• _Records to use_:

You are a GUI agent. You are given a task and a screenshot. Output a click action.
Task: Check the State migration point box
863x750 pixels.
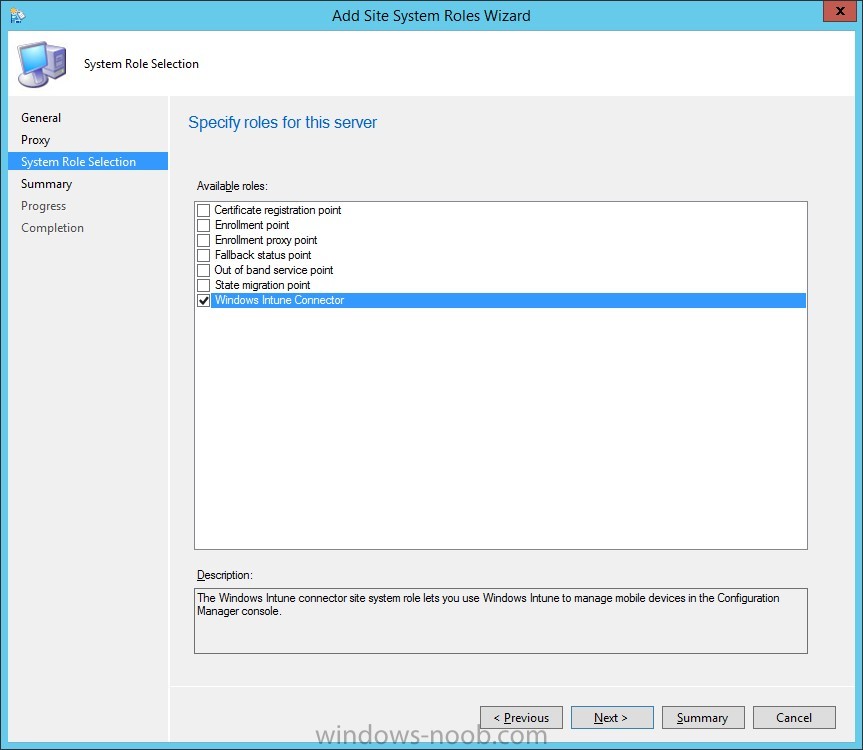coord(204,285)
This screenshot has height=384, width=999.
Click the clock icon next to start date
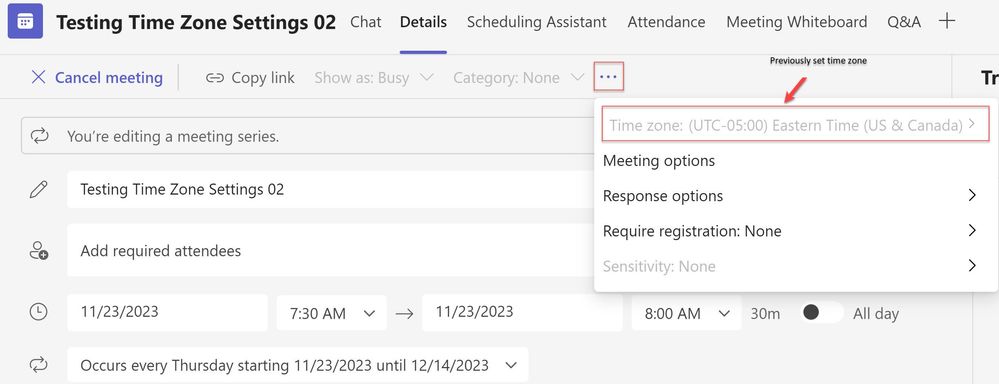39,312
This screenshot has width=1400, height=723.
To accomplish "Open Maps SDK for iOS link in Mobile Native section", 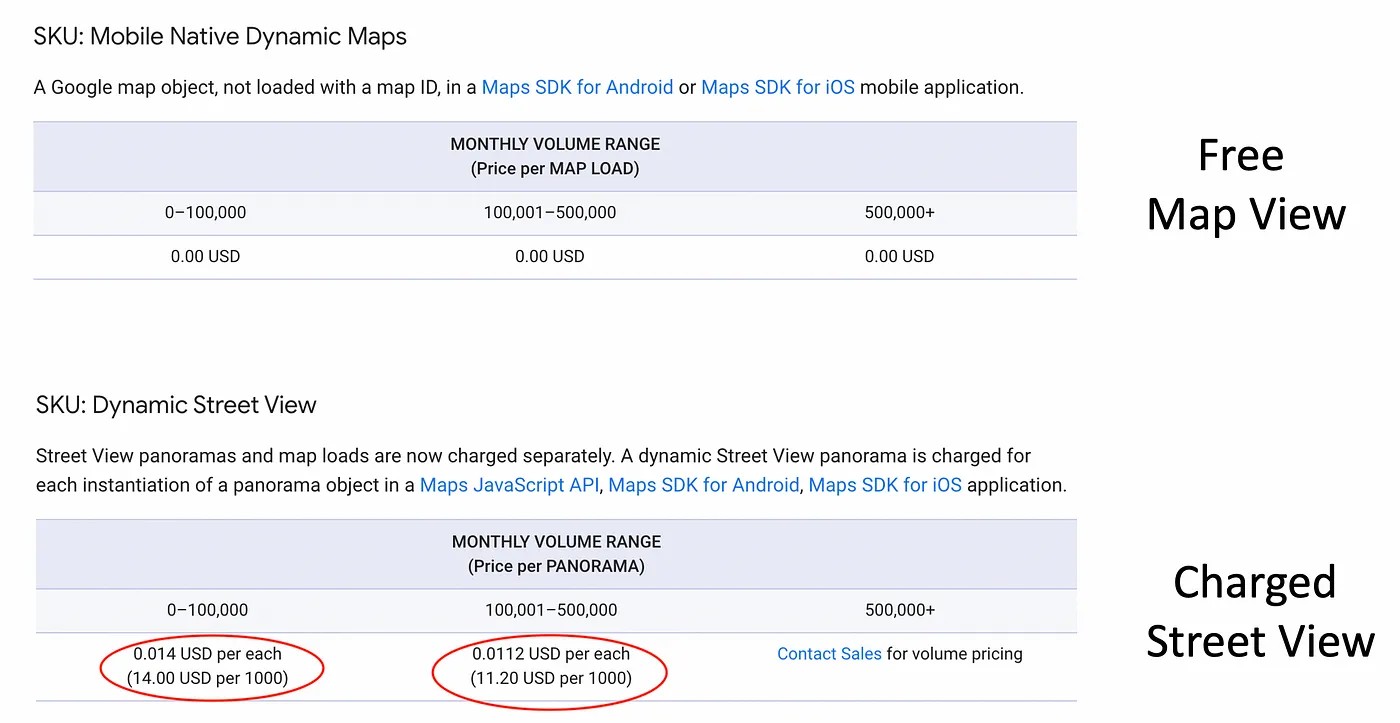I will coord(778,87).
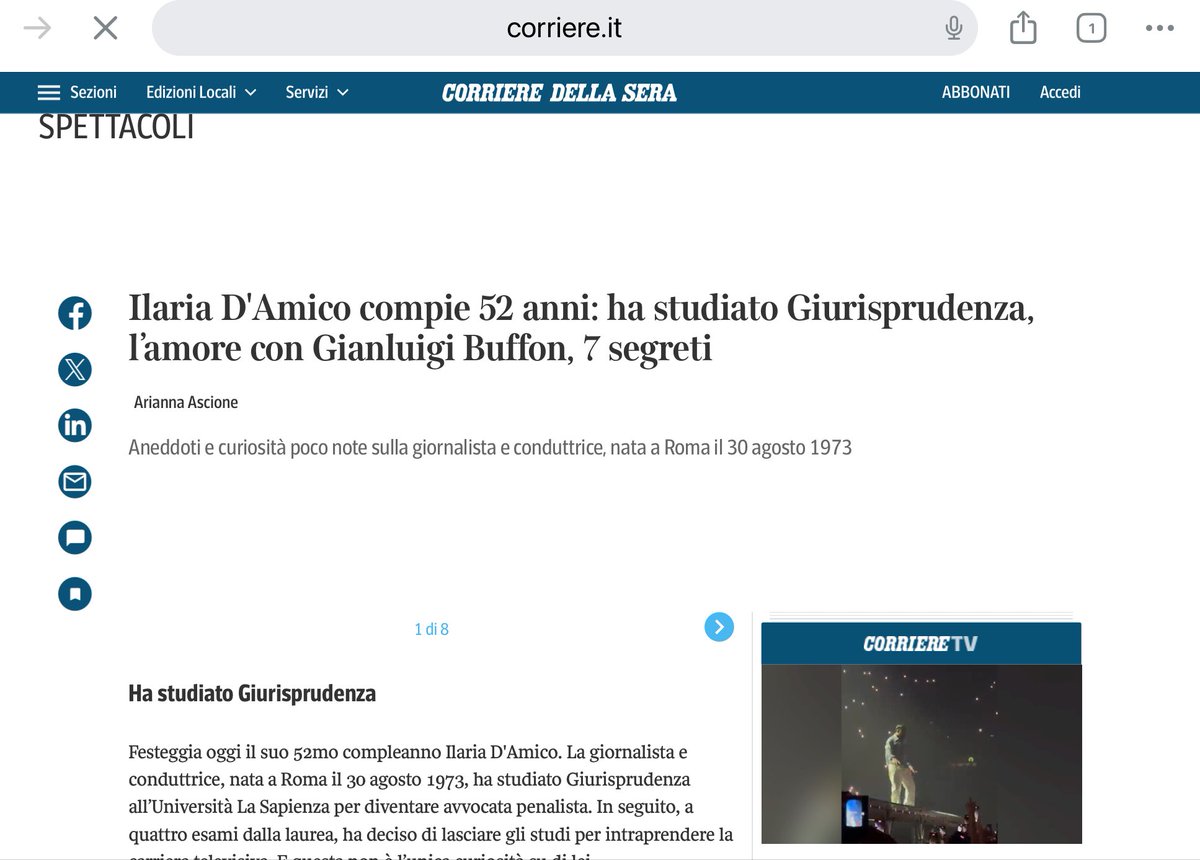Image resolution: width=1200 pixels, height=860 pixels.
Task: Email the article using the envelope icon
Action: (x=75, y=481)
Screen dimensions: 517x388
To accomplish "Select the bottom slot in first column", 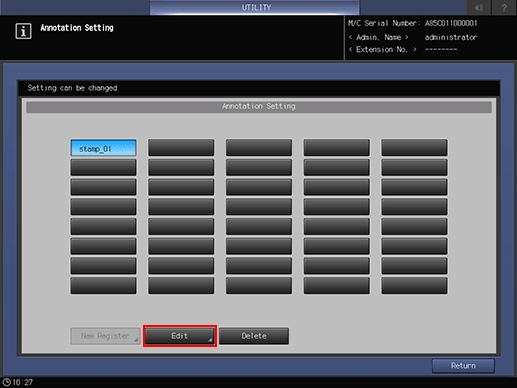I will point(103,286).
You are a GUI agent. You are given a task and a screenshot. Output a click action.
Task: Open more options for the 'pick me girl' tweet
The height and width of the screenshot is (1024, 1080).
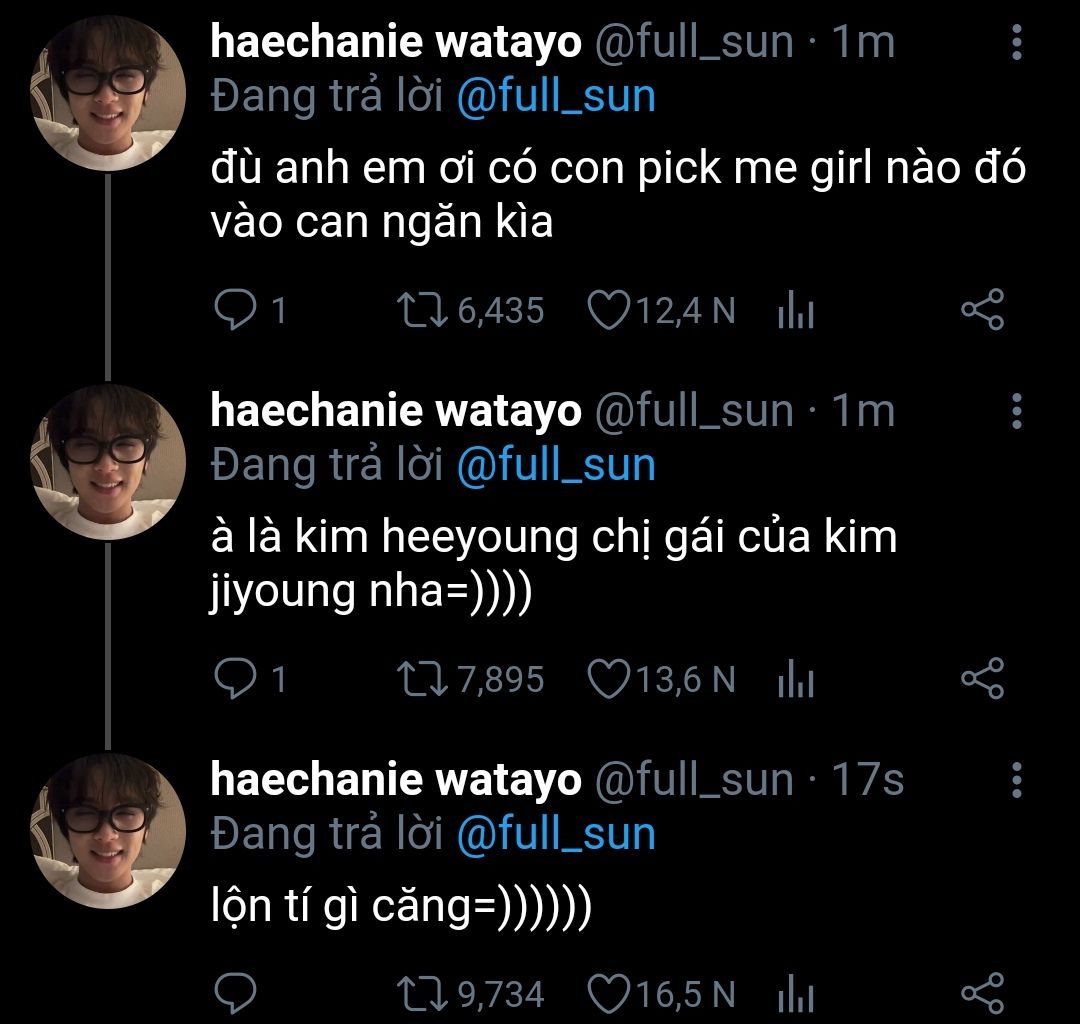(x=1016, y=43)
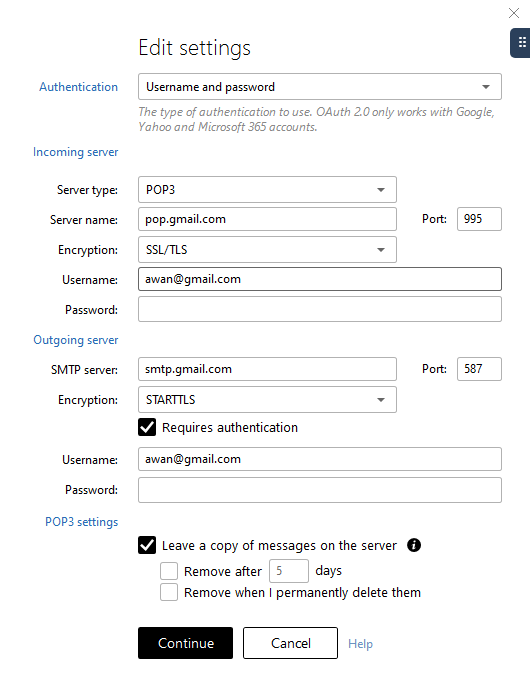Toggle Leave a copy of messages on server
This screenshot has height=691, width=530.
point(147,545)
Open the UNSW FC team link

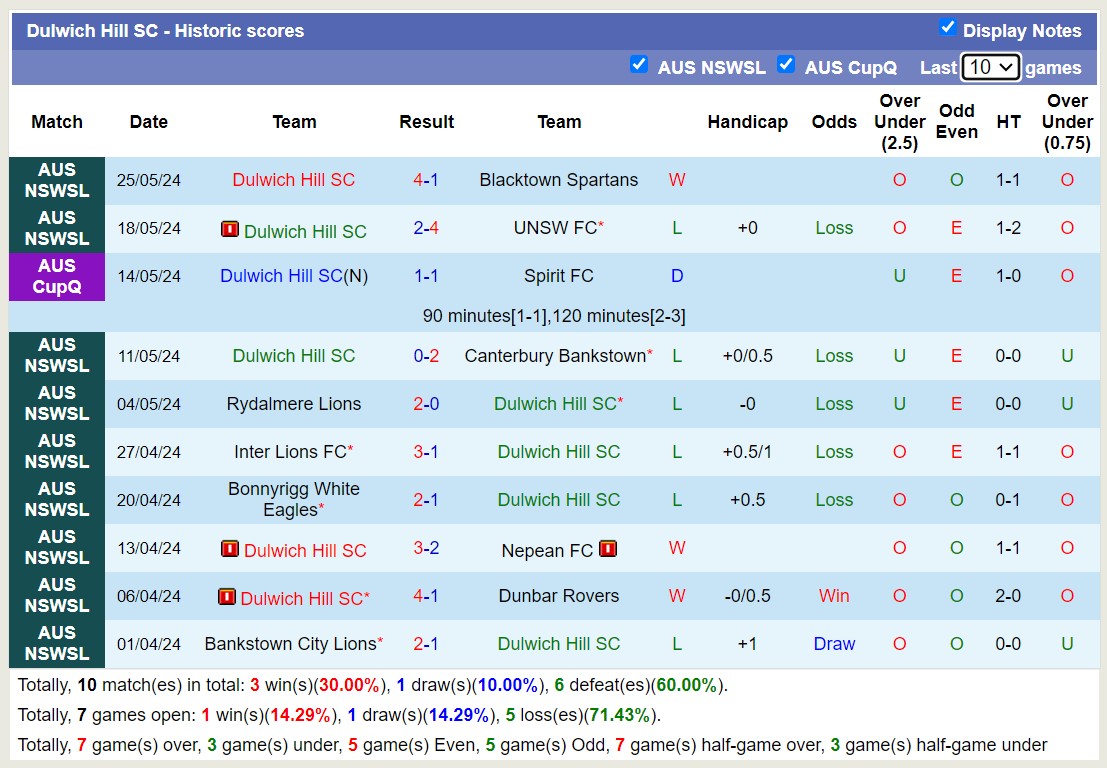click(x=555, y=228)
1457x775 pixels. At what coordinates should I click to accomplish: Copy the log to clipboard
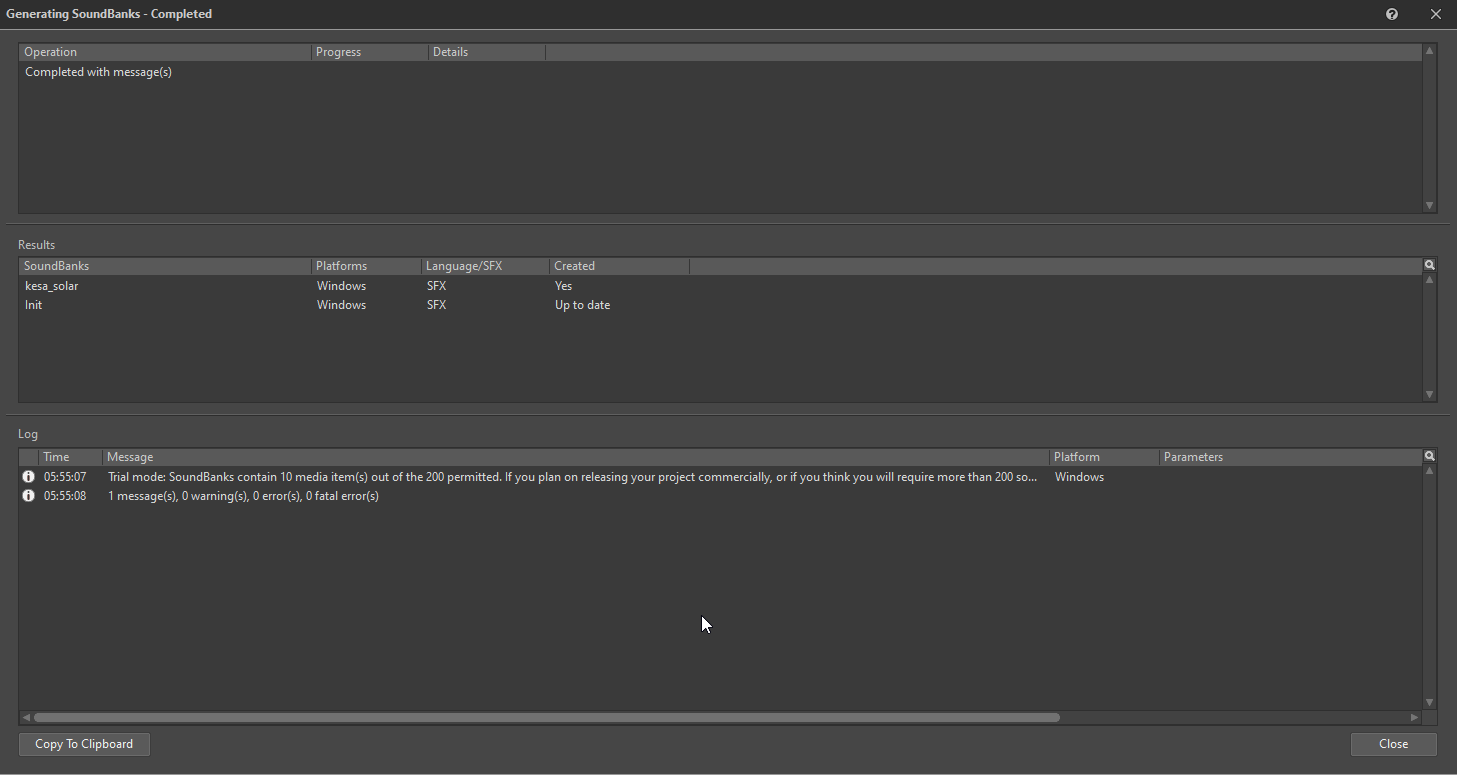(x=84, y=744)
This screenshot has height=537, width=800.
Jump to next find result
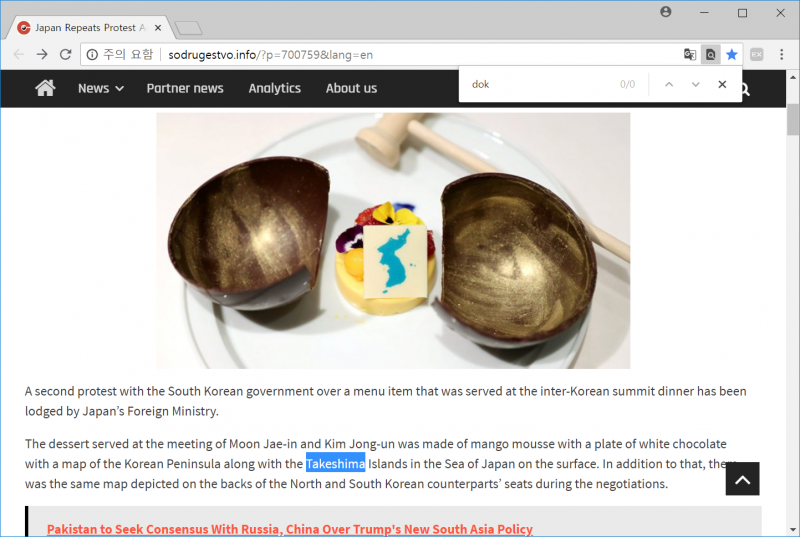695,85
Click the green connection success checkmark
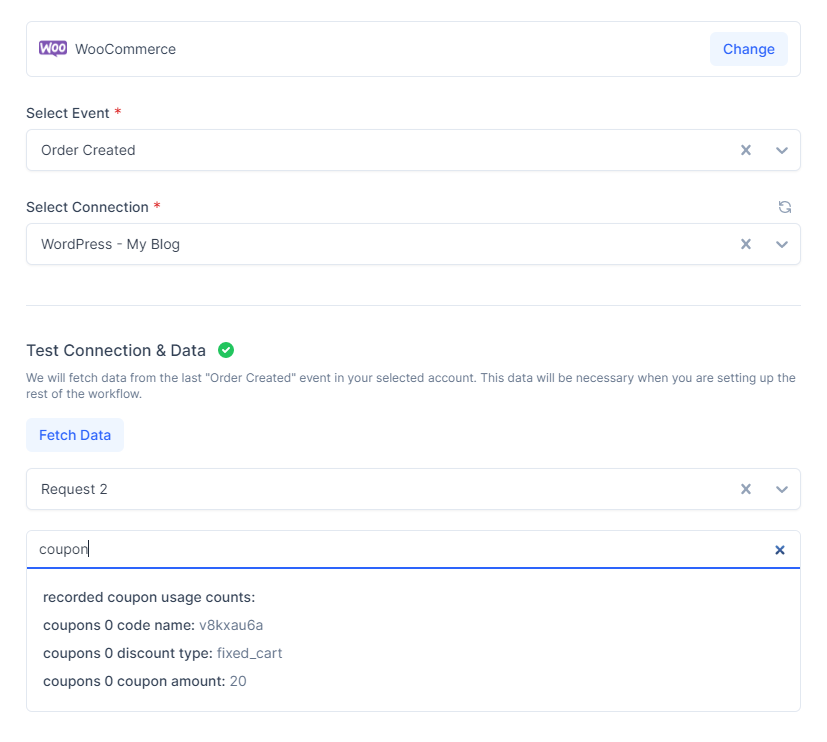 point(226,350)
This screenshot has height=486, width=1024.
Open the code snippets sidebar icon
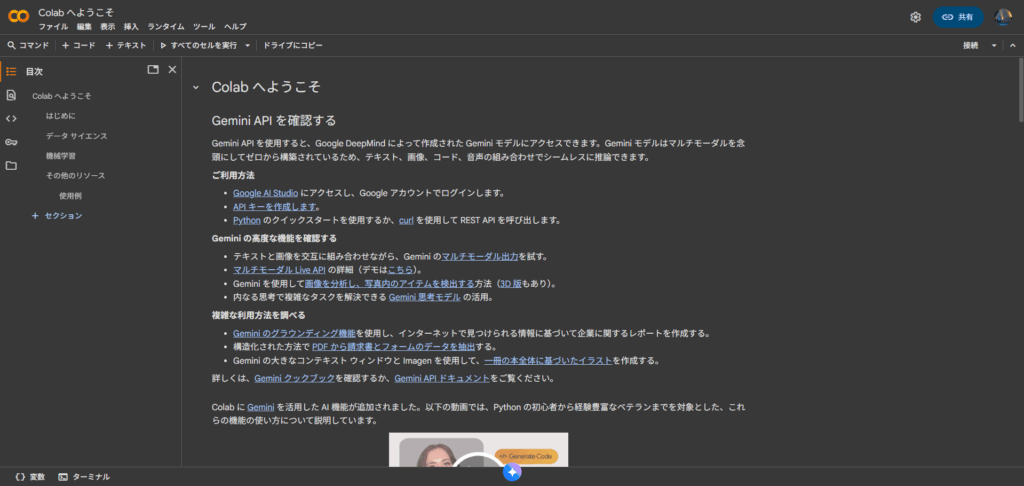(x=11, y=118)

• _Problem to work on_: Your answer should consist solely of the lines from the one holding "This screenshot has height=537, width=800." through the end of the listing, reproduced exactly and without pictures.

• _Response area_:
This screenshot has height=537, width=800.
Jump to next find result
695,85
Click the green connection success checkmark
 point(226,350)
This screenshot has height=486, width=1024.
Open the code snippets sidebar icon
(x=11, y=118)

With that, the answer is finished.